Participants in the Solicitation

Pacific and its directors and executive officers and other persons may be deemed to be participants in the solicitation of proxies from Pacific’s shareholders in respect of the proposed merger. Information regarding Pacific’s directors and executive officers is available in its annual report on Form 10-K for the fiscal year ended June 30, 2016 and in Pacific’s preliminary proxy statement filed with the SEC on February 13, 2017. Additional information regarding the participants in the proxy solicitation and a description of their direct and indirect interests will be contained in the definitive proxy statement relating to the transaction with Borqs when it becomes available and which can be obtained free of charge from the sources indicated above.

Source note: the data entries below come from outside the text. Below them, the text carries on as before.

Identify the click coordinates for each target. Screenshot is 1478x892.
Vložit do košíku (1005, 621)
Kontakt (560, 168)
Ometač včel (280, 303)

This press release is not a proxy statement or solicitation of a proxy, consent or authorization with respect to any securities or in respect of the proposed business combination and shall not constitute an offer to sell or a solicitation of an offer to buy the securities of Pacific or Borqs, nor shall there be any sale of any such securities in any state or jurisdiction in which such offer, solicitation, or sale would be unlawful prior to registration or qualification under the securities laws of such state or jurisdiction.

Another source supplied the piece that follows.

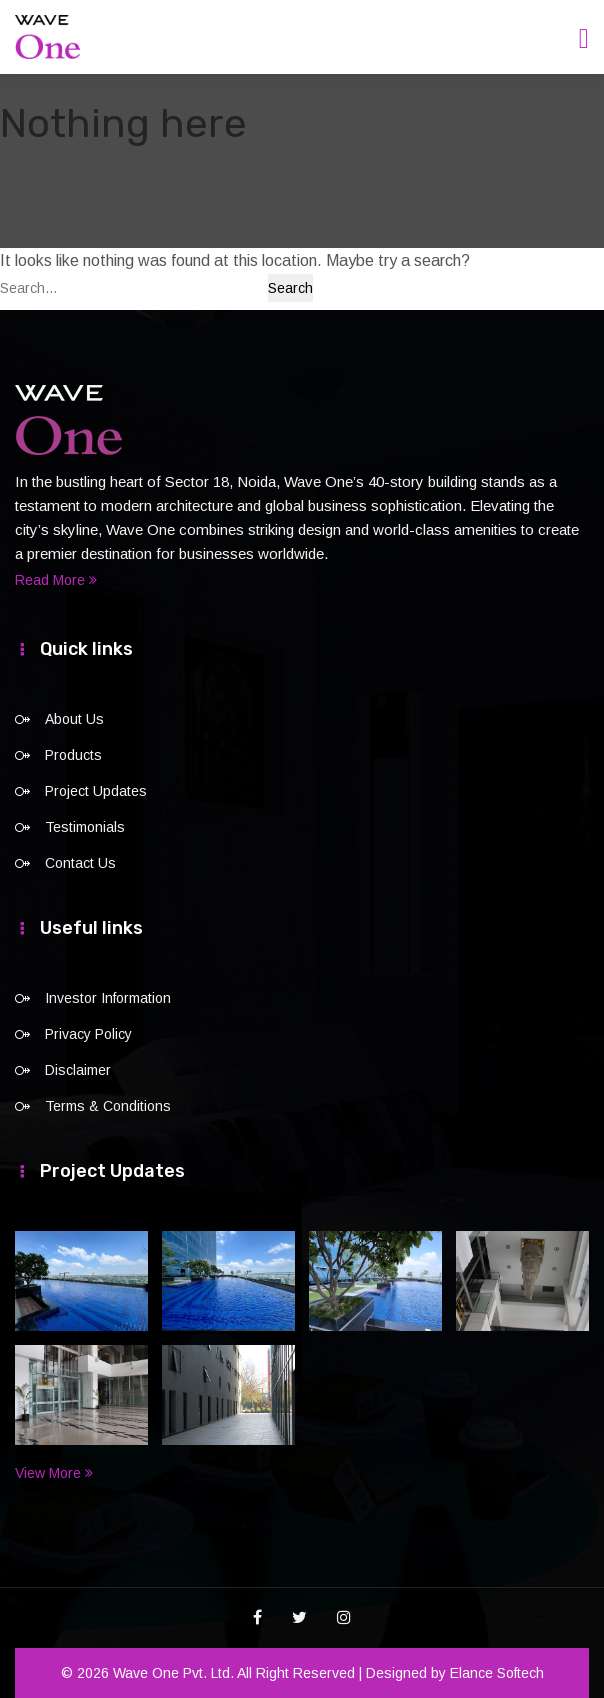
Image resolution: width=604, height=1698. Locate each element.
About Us (74, 719)
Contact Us (80, 863)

Forward-Looking Statements

This press release includes “forward-looking statements” that involve risks and uncertainties that could cause actual results to differ materially from what is expected. Words such as "expects", “believes”, “anticipates”, “intends”, “estimates”, “seeks”, “may”, “might”, “plan”, “possible”, “should” and variations and similar words and expressions are intended to identify such forward-looking statements, but the absence of these words does not mean that a statement is not forward-looking. Such forward-looking statements relate to future events or future results, based on currently available information and reflect both Borqs’ and Pacific’s managements’ current beliefs. A number of factors could cause actual events or results to differ materially from the events and results discussed in the forward-looking statements. Such factors include, among other things: the possibility that the merger will not close or that the closing may be delayed because conditions to the closing may not be satisfied, including shareholder and other approvals; the performances of Pacific and Borqs; the ability of the combined company to meet the NASDAQ Capital Market's listing standards; the reaction of Borqs customers to the merger; unexpected costs, liabilities or delays in the transaction; the outcome of any legal proceedings related to the transaction; the occurrence of any event, change or other circumstances that could give rise to the termination of the merger agreement; and general economic conditions. In addition, please refer to the Risk Factors section of Pacific's Proxy Statement and its Forms 10-K and 10-Q for additional information identifying important factors that could cause actual results to differ materially from those anticipated in the forward-looking statements. Except as expressly required by applicable securities law, Pacific disclaims any intention or obligation to update or revise any forward-looking statements whether as a result of new information, future events or otherwise.